# Thinking Of God's Mercy On The Sabbath



## Blueridge Believer (Dec 2, 2007)

I pray the Lord would bless all here today with a glorious Lord's day and that all hearts and minds would cleave unto Christ. I rose early this morning for my daily reading and prayer and my heart was melted when I contemplated the mercy of our God upon sinners. I wondered at the mercy of God in Duet. 9:20 for Aaron and the children of Israel when Moses wrote:
Deu 9:19 For I was afraid of the anger and hot displeasure, wherewith the LORD was wroth against you to destroy you. But the LORD hearkened unto me at that time also. 
Deu 9:20 And the LORD was very angry with Aaron to have destroyed him: and I prayed for Aaron also the same time. 

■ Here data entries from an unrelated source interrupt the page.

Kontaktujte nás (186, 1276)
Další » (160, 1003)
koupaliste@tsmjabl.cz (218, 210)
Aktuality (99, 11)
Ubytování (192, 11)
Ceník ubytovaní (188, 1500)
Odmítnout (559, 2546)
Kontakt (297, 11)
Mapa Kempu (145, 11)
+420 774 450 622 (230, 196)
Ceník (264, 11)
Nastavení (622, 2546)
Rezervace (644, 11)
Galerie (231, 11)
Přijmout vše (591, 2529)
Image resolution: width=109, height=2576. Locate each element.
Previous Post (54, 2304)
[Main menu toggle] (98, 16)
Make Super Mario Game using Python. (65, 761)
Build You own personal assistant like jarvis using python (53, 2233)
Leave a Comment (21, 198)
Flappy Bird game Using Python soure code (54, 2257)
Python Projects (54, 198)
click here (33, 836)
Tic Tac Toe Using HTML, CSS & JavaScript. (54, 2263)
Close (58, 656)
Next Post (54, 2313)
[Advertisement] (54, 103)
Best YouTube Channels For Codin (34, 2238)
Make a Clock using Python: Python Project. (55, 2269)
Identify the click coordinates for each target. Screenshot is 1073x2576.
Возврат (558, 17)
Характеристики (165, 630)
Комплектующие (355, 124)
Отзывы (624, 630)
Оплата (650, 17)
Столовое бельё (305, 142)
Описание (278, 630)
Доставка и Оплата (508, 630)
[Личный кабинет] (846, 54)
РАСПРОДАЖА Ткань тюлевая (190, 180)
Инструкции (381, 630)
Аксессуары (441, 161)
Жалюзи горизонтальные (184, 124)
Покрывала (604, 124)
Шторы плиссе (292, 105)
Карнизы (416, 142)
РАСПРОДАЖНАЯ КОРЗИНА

and I thank God in Christ for the mercy and forgiveness to sinners through His blood. I think of the intercession that Christ has made in my behalf. I think of how I should have been destroyed long ago for my murmering and sin but the blood of the spotless Lamb of God has forever paid for my iniquity. 
I also recieved much comfort from Matthew Henry's notes on II Sam. 11 and 12 on David's fall and repentance as well as his notes on Matt. 26 on Peters public denial of the Saviour and his tear filled repentance and joyed in brother Henry's exegesis of the prodigal in Luke 15 and the mercy displayed in that passage toward repentant wayward sinners.
We truly have much to praise God for today children. I pray that God blesses all here today with a joyous sabbath day.


----------